Within the material below, transcribe exactly the lines from the one holding "Proudly powered by WordPress. (211, 2528)" through the one holding "Slayer_X (125, 48)", keeping both ends and skipping the rest.

--- DATA RECORDS Enclosed Below ---

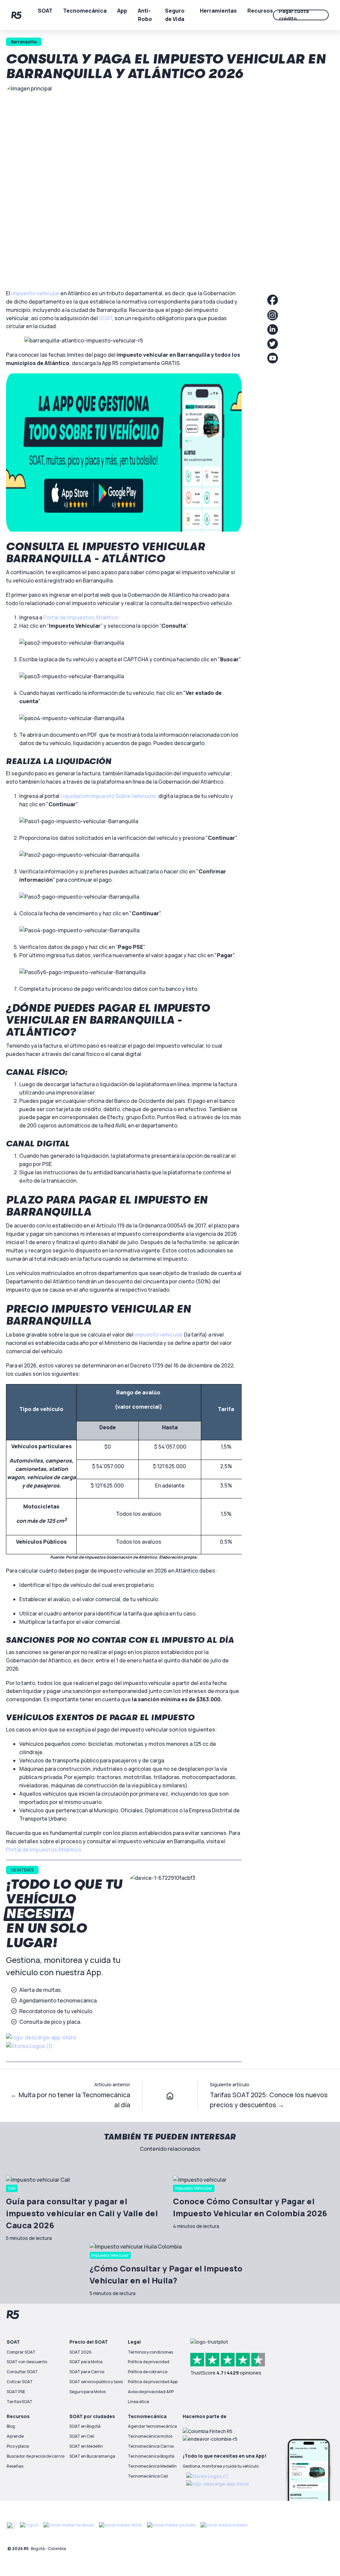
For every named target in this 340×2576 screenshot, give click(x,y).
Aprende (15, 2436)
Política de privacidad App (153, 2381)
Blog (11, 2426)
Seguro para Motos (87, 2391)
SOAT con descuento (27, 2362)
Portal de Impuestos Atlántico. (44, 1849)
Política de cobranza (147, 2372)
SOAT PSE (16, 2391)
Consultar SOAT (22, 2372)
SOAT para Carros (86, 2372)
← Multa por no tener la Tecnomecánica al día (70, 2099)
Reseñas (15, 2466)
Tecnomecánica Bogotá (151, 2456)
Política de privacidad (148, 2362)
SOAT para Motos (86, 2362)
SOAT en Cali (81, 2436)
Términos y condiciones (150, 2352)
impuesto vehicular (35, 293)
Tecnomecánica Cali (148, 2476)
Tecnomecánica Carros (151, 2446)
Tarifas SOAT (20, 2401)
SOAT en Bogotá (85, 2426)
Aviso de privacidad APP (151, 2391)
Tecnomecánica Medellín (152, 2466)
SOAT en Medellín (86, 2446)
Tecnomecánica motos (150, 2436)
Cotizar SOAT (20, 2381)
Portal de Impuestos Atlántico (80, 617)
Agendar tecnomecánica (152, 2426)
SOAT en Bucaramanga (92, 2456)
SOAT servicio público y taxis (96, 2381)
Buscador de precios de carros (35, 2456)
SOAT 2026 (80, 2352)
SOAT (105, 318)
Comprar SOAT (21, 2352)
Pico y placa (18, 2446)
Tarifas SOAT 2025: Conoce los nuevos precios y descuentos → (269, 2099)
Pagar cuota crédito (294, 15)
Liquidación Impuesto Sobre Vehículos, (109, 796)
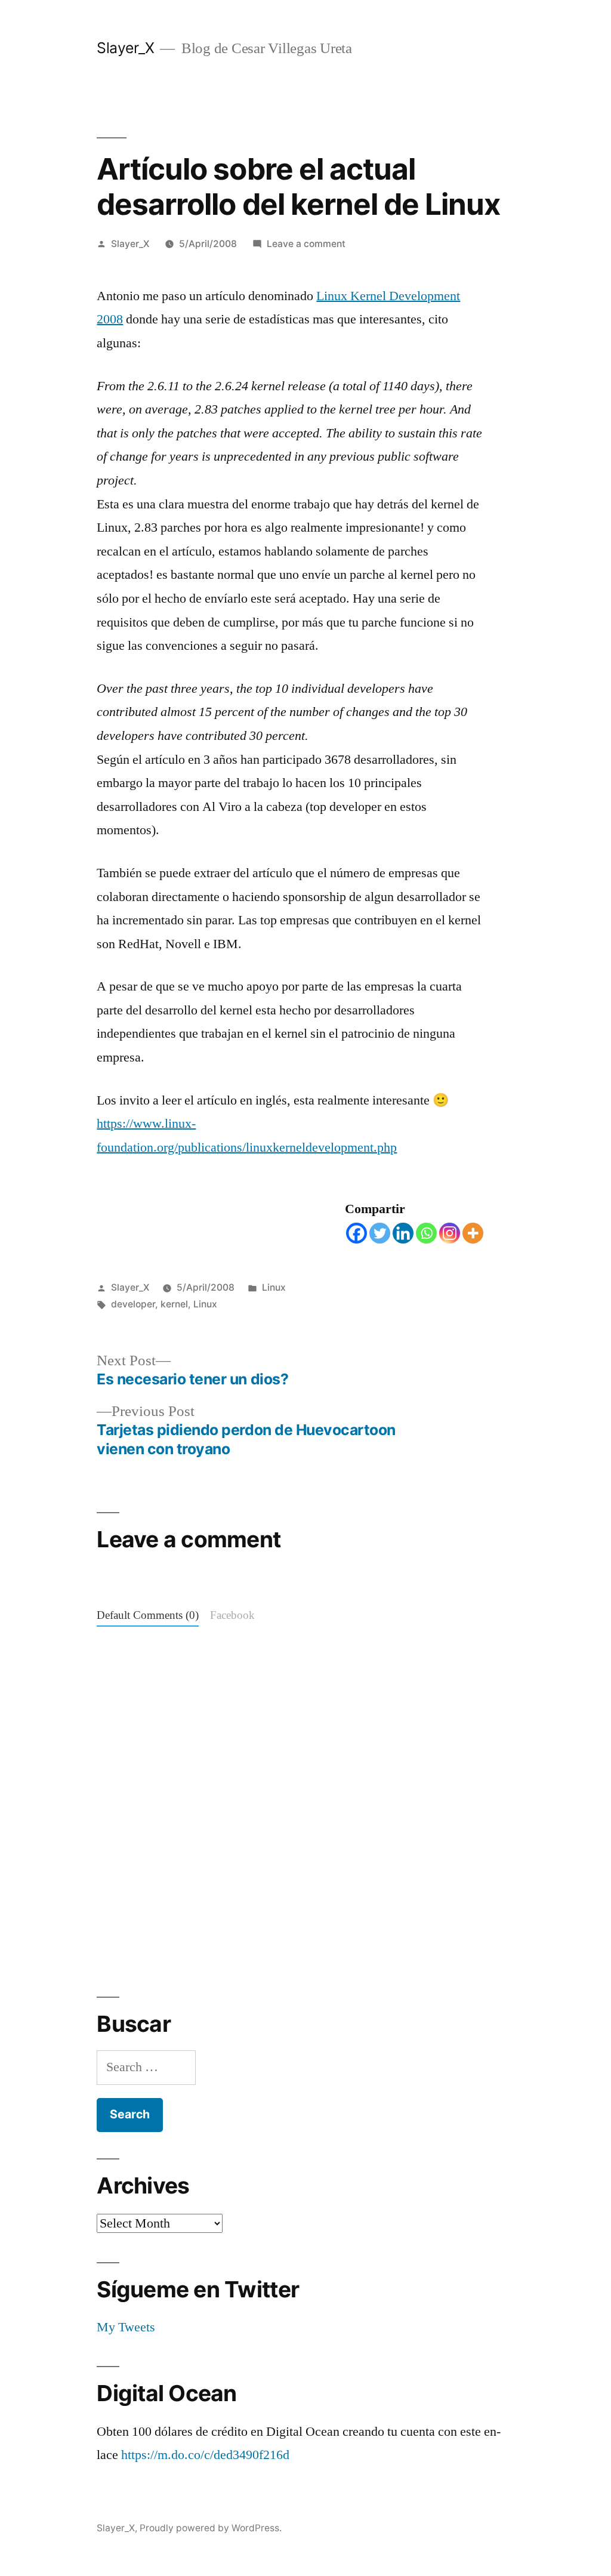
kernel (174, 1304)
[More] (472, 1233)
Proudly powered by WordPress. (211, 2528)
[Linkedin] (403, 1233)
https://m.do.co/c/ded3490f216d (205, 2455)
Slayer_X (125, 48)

--- End of Enclosed DATA RECORDS ---
--- DATA RECORDS Enclosed Below ---

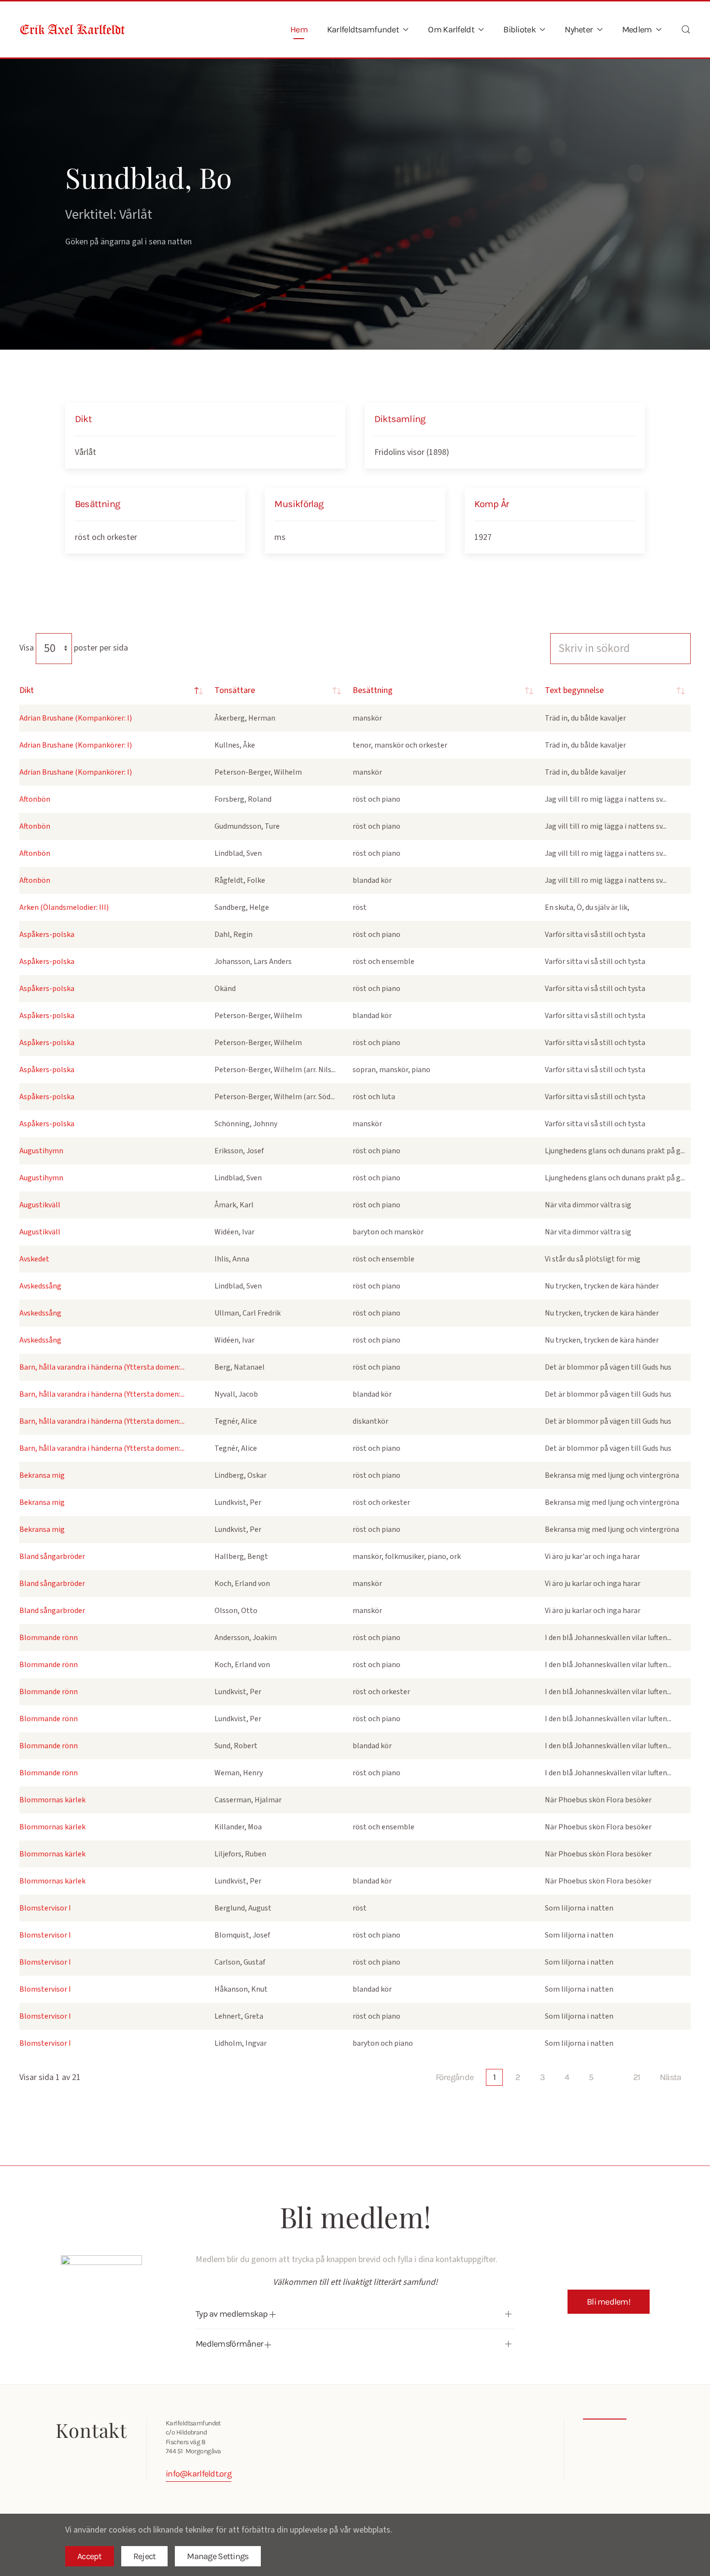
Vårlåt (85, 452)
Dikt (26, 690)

--- End of Enclosed DATA RECORDS ---

## OUTPUT BELOW
Proudly powered by WordPress. (211, 2528)
[Linkedin] (403, 1233)
https://m.do.co/c/ded3490f216d (205, 2455)
Slayer_X (125, 48)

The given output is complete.